The synthesizer's performance console controls the neural-network chip, R-C circuits, external feedback paths and output channels. The chip itself is not used to its full potential in this first synthesizer. It generates sound and routes signals but the role of learner, pattern-recognizer and responder is played by David, himself a vastly more complex neural network than the chip. During performances David chooses from up to 14 channels of synthesizer output, modifying each of them with his other electronic devices to create the final signals. He debuted the synthesizer at the Paris Opera (Garnier) in November 1992 in performances of Enter, with the Merce Cunningham Dance Company. In the 1994 recording for this CD, made during later experiments with the synthesizer in Banff, four discrete channels representing 12 recorded tracks are mixed to stereo.

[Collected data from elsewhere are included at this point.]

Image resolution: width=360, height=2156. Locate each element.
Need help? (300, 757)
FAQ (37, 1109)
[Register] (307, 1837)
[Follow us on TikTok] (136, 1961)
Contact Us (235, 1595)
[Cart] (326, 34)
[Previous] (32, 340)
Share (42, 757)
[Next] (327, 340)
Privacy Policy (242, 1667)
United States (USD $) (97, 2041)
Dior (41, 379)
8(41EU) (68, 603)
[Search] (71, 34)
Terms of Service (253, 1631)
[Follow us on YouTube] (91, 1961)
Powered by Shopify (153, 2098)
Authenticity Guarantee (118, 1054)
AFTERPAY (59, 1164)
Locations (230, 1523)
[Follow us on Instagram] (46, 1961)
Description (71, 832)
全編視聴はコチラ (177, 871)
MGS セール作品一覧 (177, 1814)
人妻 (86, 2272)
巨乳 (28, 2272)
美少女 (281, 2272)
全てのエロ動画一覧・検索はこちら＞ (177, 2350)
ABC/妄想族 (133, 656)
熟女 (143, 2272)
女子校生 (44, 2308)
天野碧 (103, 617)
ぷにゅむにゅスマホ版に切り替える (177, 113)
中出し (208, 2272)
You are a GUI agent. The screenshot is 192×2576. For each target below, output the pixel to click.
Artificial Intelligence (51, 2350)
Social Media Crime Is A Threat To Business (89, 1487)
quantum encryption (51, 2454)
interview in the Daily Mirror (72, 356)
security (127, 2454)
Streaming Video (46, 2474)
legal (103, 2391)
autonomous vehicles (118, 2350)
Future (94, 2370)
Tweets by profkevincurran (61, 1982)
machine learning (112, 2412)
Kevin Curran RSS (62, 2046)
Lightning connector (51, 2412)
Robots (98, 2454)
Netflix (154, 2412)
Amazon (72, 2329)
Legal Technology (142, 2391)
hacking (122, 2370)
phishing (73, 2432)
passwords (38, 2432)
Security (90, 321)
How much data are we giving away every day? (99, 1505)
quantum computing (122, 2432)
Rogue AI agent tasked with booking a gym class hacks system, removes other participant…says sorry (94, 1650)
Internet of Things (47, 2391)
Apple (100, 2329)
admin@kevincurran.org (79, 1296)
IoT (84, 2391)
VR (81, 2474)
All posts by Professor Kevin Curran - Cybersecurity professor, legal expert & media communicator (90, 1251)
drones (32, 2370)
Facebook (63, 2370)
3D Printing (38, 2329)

Audio oscillators have a subtle but long history in Silicon Valley. Many local engineers date the beginning of the semiconductor industry to the 1938 development by Bill Hewlett and David Packard of their first product, an audio oscillator, in a downtown Palo Alto garage just a few blocks from the studio in which this synthesizer was built. Our work in 1993 and 1994 with David Tudor has led to the development, principally by Mark Holler, of a second-generation synthesizer built around multiple neural-network chips. It is a hybrid system using the analog neural-network chips to produce audio waveforms and a small digital computer to control neuron interconnections. The analog waveforms have frequency components ranging up to 100kHz and are much more complex than can be produced by a digital computer in real time. The performer will use the computer to change tens of thousands of interneuron connections during performance. The space of possible interneuron configurations is so large that it is difficult to reproduce the behavior of the synthesizer, which can evolve sound on its own over time. Searching for the regions of configurations that produce captivating sound becomes the challenge. It is possible that, with further development, the computer may be useful in finding these regions. Until then, there is no substitute for David.

The second synthesizer is still in its developmental stage. David and other colleagues continue their work with it. The recording on this CD presents the more mature first synthesizer. Its ability to generate captivating sound has become integral with David's handling of it in so many live performances throughout the world.